Isn’t our time finite no matter where we are?
Since my breakup earlier this year, I’ve told myself to enjoy Houston while I have it. Because now that I have the freedom, I’m no longer tethered here.
Not tethered to a man, to a possibility, to a false hope. No longer tethered to a dream that would never come to be. A potential happy ending that we both knew was not achievable.
But now that ‘possibility’ itself has yawned itself open in front of me, I balk at the opportunity to roam freely. To step onto that tongue, the path that is the rest of my life.
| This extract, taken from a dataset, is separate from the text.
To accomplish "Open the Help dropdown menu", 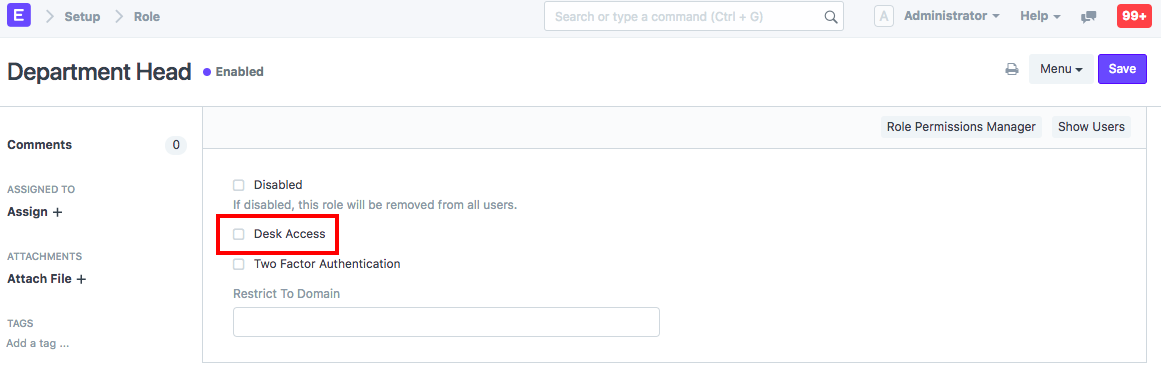I will [x=1040, y=16].
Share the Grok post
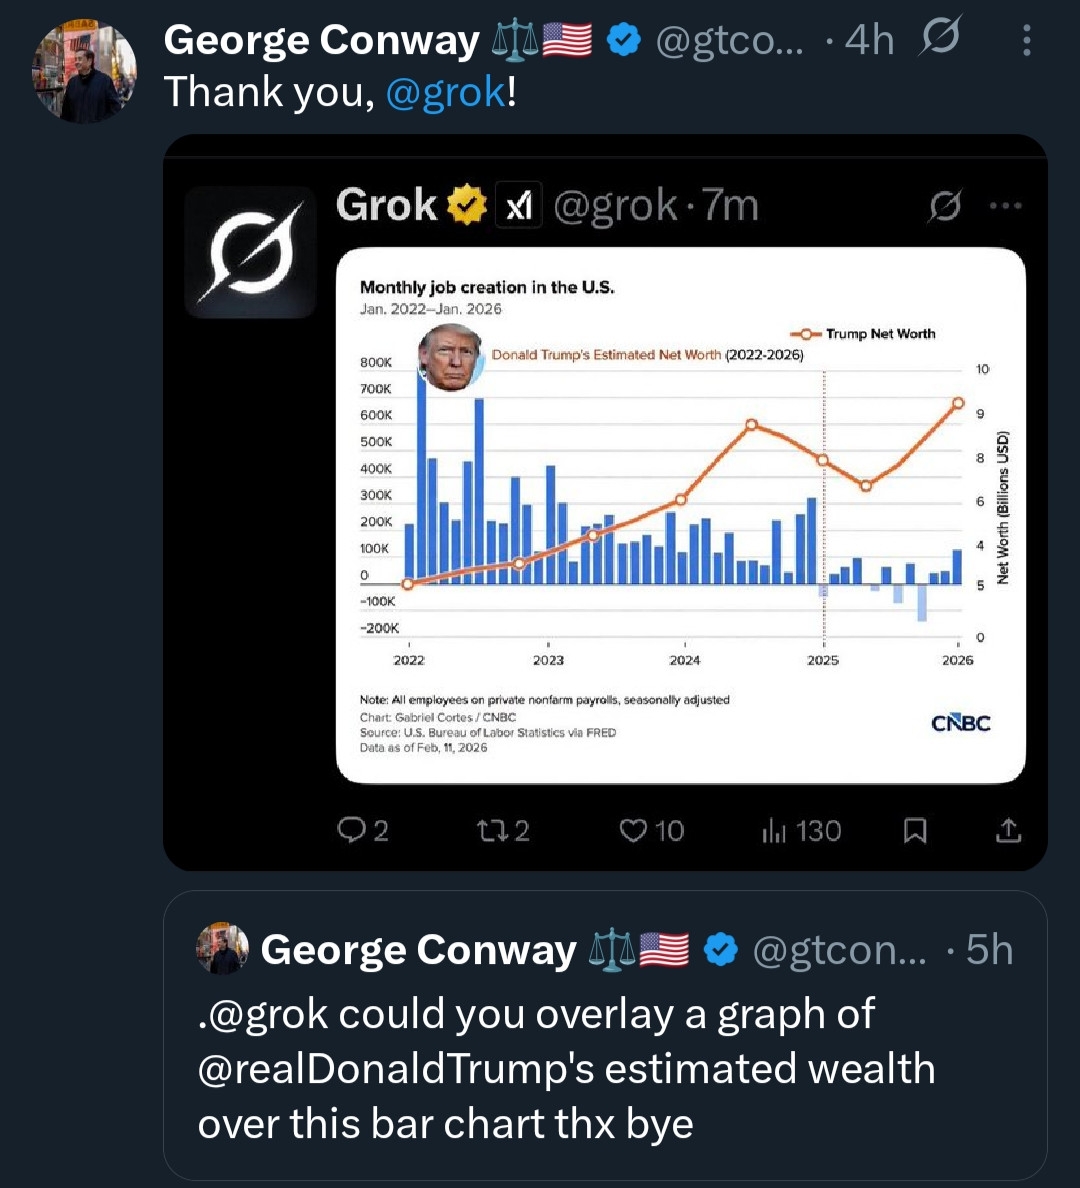The width and height of the screenshot is (1080, 1188). (x=1008, y=830)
Like a pup with a leash, attached to nothing, I wander around my backyard, looking beyond the gaping fence. Talking to others on the outside. Wondering what it’s like. But finding excuses to stay.
I do love Houston. But would I ever love another place the same? If I left, would I ever love this place the same?
It’s happened before when I’ve left. I’m equally as terrified at never leaving again as I am of leaving and not finding here as I left it.
So I hold onto this place with both hands. Feet pressed deep against the damp warm pavement. Drowning in nostalgia like I do in the flooded streets.

It’s hurricane season. I find myself driving through rains to catch shows, roam old haunts, and try to check off my city bucket list.
I’ve been working on the list for years. And as I check off more, I see more places crop up and favorites that close down. I wonder what good is a list of it’s all going to expire, disappear, or be replaced? A place can still change even before your eyes. Whether you leave or not.
Nothing is ever the same. But still, I hold onto the notion that maybe if I experience, go, find, explore where I’m from, that maybe I’ll be able to hold on, capture, archive these places into something permanent. Or that I’ll find myself.
That I’ll make sense of why this place is the way it is. Why it made me the way I am. Why it’s so important to clear the map that is Houston. Why it’s important that I leave but terribly miss it too.

I’m listening to Gemini Rights by Steve Lacy. His songs find me at the same time as when I returned to Houston four years ago. Then too, I was fresh off a shattered relationship and identity. Rebuilding myself again.
Then – in 2022, the album dulled my heart into a deep sadness. Reminded me of yearning and pain. Represented the mistakes I made and would make. Now I can finally listen to Bad Habit again and not switch it off immediately.
I listen to it and thank that part of my life for giving me what it did. Thank Houston, New Caney, and Kingwood for loving me back but refining me, molding me into the woman I am meant to become. Carving each layer of skin into a new shape and scuffing the edges down.
Ironically enough, the song that catches me now again, is called Sunshine. A bit of an omen I hope. And what do you know? Steve is coming out with another album.
So I hold onto the rest of this year. Hold on to my family here. My history is everywhere I look. My mother’s, cousin’s, grandfather’s, all the Texans’ that lived here prior.
I look at my hands, the new tiny stars that adorn the edges of my palms. I look at them, my new tats, new stretch marks, my new self and think:
Well, you survived. And you’ll keep doing it no matter where you are.
But for now, enjoy where you’re from. The version you know will be gone soon enough.